この時期の最大の魅力はニューヨーク勢をゲストに迎えたプロフェッショナルな演奏家を携えて走るクオリティのすこぶる高い演奏にあると思うんですが、ここでは矢野顕子本来が持つ温かさ、ポップな側面がきちんと維持されています。これはおそらく全編の編曲を矢野顕子自身が担っている事による統一感なのではないでしょうか。ハイクオリティでありつつ、とても聴きやすい音楽に仕上がっています。

 

一番耳を捉えるのはやはり槇原敬之が参加した「クリームシチュー」なんですが、ここでのポップな側面と他の東海岸勢参加楽曲が自然と同居していて違和感がない。これがポイントでしょう。クールになり過ぎない絶妙なバランスがあります。
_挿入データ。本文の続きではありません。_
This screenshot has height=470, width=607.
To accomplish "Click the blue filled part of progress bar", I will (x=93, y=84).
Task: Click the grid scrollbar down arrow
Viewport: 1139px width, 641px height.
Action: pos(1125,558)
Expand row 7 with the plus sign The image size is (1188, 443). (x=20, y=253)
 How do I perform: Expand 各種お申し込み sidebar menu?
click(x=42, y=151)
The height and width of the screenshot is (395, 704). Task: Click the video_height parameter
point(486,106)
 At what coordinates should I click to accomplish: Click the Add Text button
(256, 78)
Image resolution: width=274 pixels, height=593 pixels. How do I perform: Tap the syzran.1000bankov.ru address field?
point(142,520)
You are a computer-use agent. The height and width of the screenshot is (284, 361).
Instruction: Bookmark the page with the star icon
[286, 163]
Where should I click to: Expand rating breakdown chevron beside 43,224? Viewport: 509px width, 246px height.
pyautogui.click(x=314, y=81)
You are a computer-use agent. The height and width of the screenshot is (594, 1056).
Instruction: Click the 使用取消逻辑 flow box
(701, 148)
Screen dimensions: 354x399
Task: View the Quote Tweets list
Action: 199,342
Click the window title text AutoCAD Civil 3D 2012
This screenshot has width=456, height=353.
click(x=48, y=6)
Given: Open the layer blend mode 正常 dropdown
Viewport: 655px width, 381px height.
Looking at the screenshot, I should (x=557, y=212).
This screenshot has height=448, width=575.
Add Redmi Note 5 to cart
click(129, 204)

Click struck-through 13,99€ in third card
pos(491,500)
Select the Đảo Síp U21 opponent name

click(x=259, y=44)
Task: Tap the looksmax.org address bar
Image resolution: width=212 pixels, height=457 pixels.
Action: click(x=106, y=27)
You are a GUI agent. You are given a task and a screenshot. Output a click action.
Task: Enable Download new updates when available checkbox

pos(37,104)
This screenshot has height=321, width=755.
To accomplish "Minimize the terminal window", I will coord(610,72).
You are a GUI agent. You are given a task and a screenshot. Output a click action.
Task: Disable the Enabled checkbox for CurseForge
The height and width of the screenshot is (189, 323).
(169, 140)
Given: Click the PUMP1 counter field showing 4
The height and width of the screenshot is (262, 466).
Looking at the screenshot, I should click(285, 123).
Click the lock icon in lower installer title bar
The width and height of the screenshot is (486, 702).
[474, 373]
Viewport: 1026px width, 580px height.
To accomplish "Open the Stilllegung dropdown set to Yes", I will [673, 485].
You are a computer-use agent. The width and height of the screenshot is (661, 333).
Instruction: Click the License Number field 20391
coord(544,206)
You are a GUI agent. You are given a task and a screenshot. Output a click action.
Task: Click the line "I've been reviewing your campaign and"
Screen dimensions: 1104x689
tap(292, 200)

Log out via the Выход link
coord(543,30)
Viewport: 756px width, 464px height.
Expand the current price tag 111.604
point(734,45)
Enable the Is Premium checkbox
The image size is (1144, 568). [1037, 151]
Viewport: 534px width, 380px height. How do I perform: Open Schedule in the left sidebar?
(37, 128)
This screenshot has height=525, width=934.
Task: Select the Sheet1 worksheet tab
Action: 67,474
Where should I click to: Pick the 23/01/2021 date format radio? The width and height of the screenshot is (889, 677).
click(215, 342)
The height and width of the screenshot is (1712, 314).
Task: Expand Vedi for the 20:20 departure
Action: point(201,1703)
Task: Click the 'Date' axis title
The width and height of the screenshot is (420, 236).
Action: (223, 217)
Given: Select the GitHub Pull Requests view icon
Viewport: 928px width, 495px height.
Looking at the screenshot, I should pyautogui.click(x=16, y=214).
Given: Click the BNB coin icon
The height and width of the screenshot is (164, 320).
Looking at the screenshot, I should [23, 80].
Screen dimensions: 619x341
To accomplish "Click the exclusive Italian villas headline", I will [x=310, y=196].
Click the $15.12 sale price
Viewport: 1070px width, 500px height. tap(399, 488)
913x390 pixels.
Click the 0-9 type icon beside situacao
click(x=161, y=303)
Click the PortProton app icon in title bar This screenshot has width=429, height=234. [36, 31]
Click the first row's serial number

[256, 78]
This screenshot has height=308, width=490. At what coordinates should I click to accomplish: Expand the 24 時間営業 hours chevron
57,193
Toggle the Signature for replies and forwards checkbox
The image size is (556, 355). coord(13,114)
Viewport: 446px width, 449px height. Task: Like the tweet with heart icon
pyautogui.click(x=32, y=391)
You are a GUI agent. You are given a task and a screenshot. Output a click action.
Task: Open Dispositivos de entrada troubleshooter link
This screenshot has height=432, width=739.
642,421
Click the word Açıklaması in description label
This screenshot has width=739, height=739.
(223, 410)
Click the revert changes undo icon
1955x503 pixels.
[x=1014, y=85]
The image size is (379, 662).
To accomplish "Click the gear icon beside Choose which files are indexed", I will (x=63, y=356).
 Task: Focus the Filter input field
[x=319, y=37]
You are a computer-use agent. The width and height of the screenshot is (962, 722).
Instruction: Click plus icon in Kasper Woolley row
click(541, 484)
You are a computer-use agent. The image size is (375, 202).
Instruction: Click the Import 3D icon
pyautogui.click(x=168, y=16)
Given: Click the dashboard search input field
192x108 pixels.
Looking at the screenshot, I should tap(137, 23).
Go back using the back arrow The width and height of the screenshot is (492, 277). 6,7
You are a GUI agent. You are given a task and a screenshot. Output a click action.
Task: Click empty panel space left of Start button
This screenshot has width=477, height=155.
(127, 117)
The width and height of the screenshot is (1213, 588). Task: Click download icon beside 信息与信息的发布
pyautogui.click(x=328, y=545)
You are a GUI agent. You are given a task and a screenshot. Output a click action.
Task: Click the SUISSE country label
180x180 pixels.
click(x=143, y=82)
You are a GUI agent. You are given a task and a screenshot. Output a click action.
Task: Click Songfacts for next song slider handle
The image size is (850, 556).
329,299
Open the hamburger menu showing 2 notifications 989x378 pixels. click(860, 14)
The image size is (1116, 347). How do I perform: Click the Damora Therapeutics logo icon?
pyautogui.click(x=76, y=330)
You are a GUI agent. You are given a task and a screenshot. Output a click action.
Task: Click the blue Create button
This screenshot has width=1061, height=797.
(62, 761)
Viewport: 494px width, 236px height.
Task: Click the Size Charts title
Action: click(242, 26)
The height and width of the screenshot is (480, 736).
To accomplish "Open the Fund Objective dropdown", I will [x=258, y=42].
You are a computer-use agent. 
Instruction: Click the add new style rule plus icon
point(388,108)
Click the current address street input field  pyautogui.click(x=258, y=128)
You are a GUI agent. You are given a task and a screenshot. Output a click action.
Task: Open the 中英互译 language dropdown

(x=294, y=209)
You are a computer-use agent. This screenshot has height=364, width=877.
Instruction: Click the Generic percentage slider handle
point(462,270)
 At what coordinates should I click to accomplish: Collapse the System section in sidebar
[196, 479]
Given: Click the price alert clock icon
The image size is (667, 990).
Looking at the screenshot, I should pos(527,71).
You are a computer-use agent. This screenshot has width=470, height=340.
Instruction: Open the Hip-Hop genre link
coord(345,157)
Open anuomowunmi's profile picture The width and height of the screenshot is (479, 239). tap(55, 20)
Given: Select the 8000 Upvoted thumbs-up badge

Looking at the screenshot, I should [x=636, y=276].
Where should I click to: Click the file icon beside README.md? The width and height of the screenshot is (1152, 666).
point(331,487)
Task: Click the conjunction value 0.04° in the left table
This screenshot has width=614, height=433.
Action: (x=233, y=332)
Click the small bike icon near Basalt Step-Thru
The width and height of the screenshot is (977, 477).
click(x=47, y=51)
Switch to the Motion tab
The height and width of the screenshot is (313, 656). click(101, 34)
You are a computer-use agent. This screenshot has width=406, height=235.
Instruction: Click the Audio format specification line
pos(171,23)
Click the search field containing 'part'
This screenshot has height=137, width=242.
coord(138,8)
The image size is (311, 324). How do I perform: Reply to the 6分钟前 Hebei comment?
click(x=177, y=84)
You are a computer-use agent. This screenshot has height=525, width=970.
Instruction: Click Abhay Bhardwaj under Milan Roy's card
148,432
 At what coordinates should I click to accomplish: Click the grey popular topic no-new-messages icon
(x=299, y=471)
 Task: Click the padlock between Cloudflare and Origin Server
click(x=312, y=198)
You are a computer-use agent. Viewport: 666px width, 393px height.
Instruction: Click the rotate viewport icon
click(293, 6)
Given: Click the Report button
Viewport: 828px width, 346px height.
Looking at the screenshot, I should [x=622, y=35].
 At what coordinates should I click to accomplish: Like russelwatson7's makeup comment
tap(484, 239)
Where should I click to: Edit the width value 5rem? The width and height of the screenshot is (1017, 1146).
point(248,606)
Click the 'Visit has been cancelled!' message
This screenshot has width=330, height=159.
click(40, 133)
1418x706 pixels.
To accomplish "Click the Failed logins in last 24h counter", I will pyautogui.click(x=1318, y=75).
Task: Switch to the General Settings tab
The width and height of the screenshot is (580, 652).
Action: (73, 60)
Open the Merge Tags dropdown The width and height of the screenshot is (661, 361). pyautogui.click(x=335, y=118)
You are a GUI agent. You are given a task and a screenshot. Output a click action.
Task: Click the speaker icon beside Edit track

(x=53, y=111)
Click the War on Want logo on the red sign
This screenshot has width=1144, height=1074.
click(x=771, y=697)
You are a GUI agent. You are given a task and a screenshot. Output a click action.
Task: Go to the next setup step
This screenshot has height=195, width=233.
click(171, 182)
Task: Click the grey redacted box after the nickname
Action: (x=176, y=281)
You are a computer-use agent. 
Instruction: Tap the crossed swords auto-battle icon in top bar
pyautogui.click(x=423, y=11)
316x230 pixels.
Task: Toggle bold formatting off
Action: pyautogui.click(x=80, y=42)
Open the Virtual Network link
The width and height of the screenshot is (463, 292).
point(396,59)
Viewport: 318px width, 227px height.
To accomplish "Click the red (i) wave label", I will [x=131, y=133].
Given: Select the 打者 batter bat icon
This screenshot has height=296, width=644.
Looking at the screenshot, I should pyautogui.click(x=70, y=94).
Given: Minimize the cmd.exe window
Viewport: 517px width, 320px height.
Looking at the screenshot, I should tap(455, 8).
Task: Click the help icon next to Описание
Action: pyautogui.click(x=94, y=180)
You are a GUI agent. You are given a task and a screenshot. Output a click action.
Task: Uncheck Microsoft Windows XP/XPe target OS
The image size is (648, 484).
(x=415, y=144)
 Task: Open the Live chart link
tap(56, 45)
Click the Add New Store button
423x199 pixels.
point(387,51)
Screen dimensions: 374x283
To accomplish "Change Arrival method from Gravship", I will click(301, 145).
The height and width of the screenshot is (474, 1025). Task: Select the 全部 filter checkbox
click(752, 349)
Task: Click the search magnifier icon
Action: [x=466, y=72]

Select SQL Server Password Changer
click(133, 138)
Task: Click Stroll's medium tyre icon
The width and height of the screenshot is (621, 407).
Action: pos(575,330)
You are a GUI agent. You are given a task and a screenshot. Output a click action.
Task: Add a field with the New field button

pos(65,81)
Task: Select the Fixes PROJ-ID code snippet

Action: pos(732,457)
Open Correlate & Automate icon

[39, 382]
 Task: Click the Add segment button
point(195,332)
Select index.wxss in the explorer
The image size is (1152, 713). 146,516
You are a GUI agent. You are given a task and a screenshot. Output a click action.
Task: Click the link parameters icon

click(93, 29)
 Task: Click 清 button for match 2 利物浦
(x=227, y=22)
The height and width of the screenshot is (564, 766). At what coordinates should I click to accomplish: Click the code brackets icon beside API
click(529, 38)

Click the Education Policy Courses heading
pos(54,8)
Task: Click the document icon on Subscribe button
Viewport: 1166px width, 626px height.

たとえパット・メセニーがギターを弾いていても、聴こえ方は矢野顕子の温かい感触がキープされています。

 

「Brooklyn Bridge」という曲でユートピアのカシム・サルトンがコーラスで参加しているのを発見した時には、間接的に矢野顕子トッド・ラングレンが繋がったような気がして嬉しく感じました。

 

想像していた以上にいいアルバムだったので、余り注目されていないのが非常にもったいないと思いました。